_TASKS_
[A] In the passage on polarized and pyramidal running, what easy, medium, and hard breakdown might classic polarized training involve?
[B] Extend the passage on polarized and pyramidal running, picking up after its final sentence.

That depends on what you mean by “polarized.” There’s a fairly convoluted debate (which I summed up here) on the meaning of the term, but there are two key elements. One is the idea that most of your running should be easy. That’s often summed up (as in the title of Matt Fitzgerald’s 2014 book on the topic) as 80-20 running: around 80 percent of your running should be easy, with the other 20 percent medium or hard. Muniz-Pumares’s new results support this view.
The second element is the idea that you should avoid medium intensities, since they’re too slow to give you the benefits of interval training but too hard to recover from if you’re trying to run big miles. That is where the name “polarized” originally comes from, since most of your training is supposed to cluster at the extremes of easy or hard. But the new data doesn’t back this claim up: very few of the runners, whether fast or slow, were doing truly polarized training.
What the runners were doing instead is called pyramidal training. Classic polarized training might involve an 80:5:15 breakdown of easy, medium, and hard. Pyramidal training, instead, might be 80:15:5. Instead of avoiding the middle zone, you do a moderate amount. In practice, though, the distinction between polarized and pyramidal is hazier than it seems. Previous research has found that the exact same training plan might look either polarized or pyramidal depending on whether you calculate the intensity distribution using running speed, heart rate, or even the intended effort.

_DATA EXTRACT_
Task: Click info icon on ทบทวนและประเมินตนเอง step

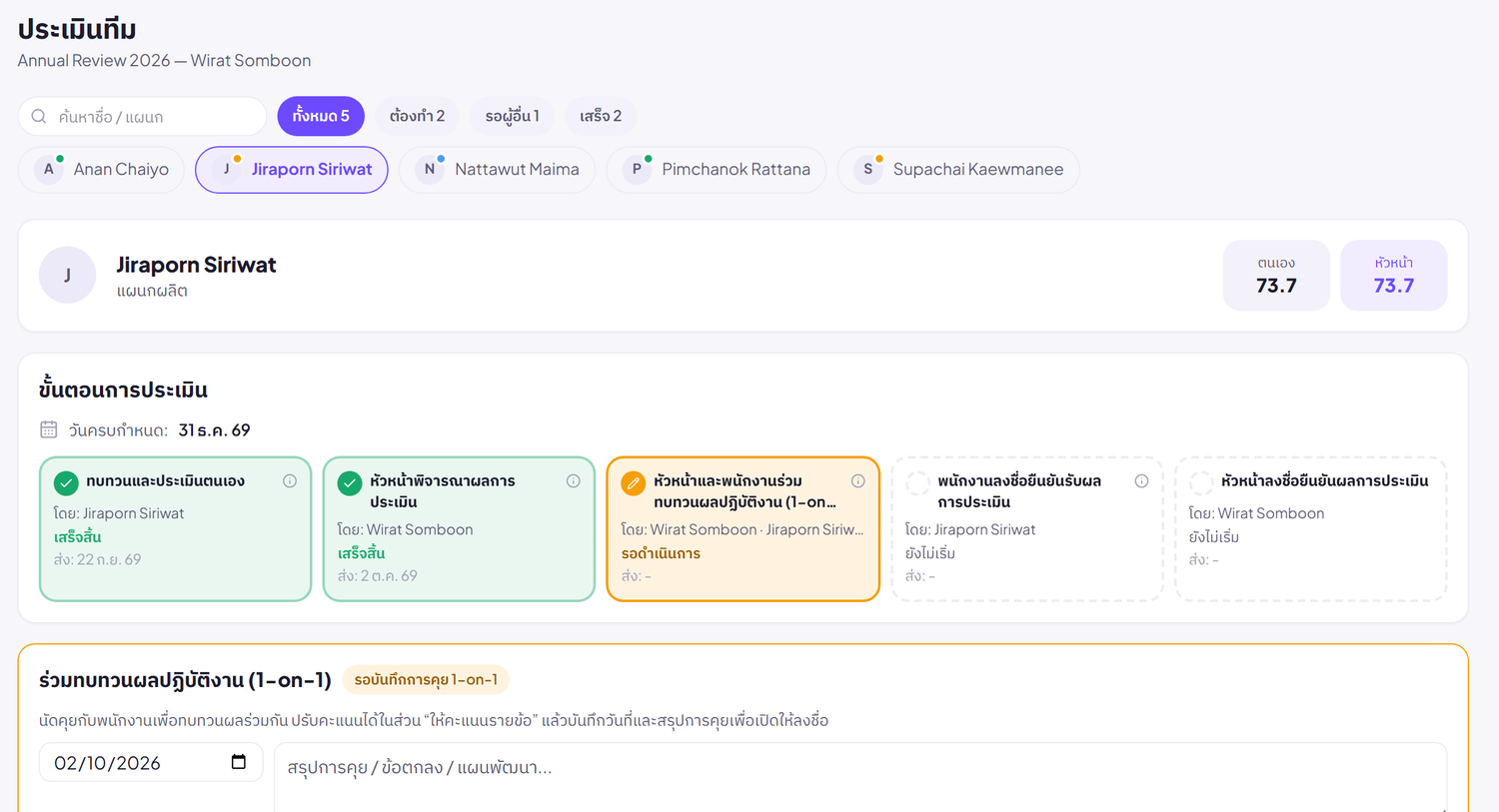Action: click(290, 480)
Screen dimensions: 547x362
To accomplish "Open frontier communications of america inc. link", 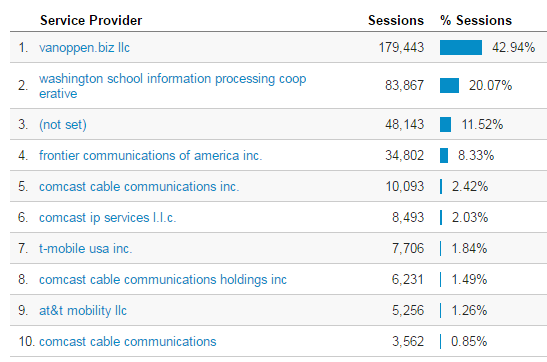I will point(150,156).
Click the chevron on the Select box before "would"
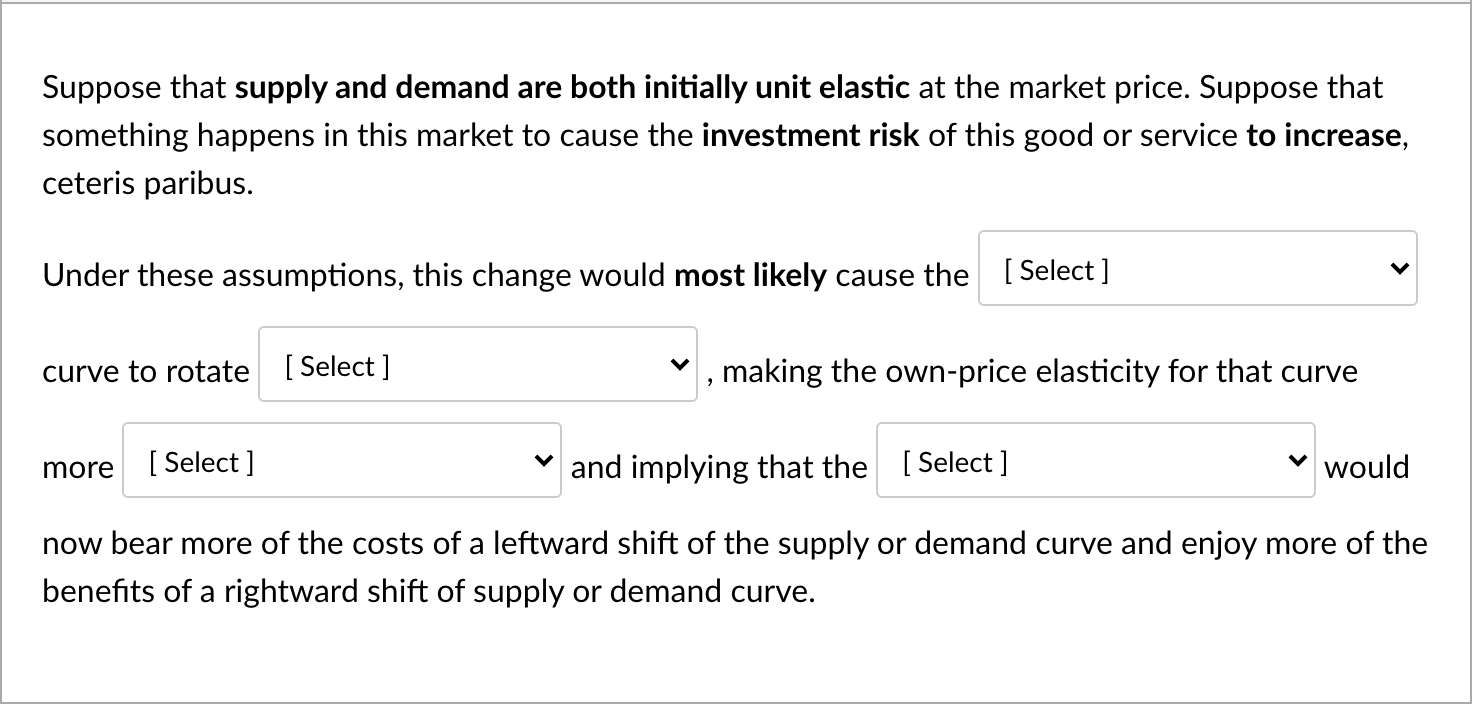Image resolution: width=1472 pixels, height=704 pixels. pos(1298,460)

_RESPONSES BY TASK_
[A] An 80:5:15 split of easy, medium, and hard.

[B]
The bottom line, from my perspective, is that it’s not worth getting too wound up about the specific nomenclature. This data supports the idea of doing lots of easy running and modest amounts of medium or hard running. It doesn’t support the idea of avoiding the medium zone. Whether you call that polarized or pyramidal is up to you.
What’s Lost in Translation
As I noted at the top, this isn’t a randomized trial. We know that faster runners did more easy running than slower runners. We don’t know if doing more easy running would have turned the slower runners into faster runners. But even if it did, that assumes that the slower runners have the time or desire to run more—and that’s by no means a safe bet.
The fundamental assumption for elites is that their training is primarily limited by what their bodies can handle. Polarized (or pyramidal) training is supposed to be effective because it’s an optimal way of racking up the greatest possible combination of training volume and intensity. To max out what your body can handle in a given week, aim for that 80-20 split.
Meanwhile, out in the real world, the key question isn’t how much my body can handle. It’s how much training I can squeeze in before work or between picking up the kids and making dinner or whatever. The 3:30 marathoners are putting in about four hours of training per week. It’s not hard to believe that adding an extra hour or two of easy running on top of what they’re already doing would make them faster.
The trickier—but also more relevant—question is how to make them faster on four hours of training per week. Switching to an 80-20 split would actually mean doing less total mileage, because they would be replacing a big chunk of their medium or hard running with easy running. Sure, they would recover more quickly from each training session. But would they really end up going faster?
This is an open question, and I don’t think there’s any firm answer at this point. But my takeaway from all this is that we should think carefully about what constraints we’re imposing or accepting on our training. If time is really the issue, then spending more of that precious time running hard might make sense for you. But if “I don’t have time” is just another way of saying “I don’t want to,” or if you’ve been held back by the fatigue and injuries that often accompany hard training, then it’s worth considering doing more easy running. It’s the easiest and least risky type of training—and in this analysis, at least, it’s the one weird trick that distinguishes faster marathoners from slower ones.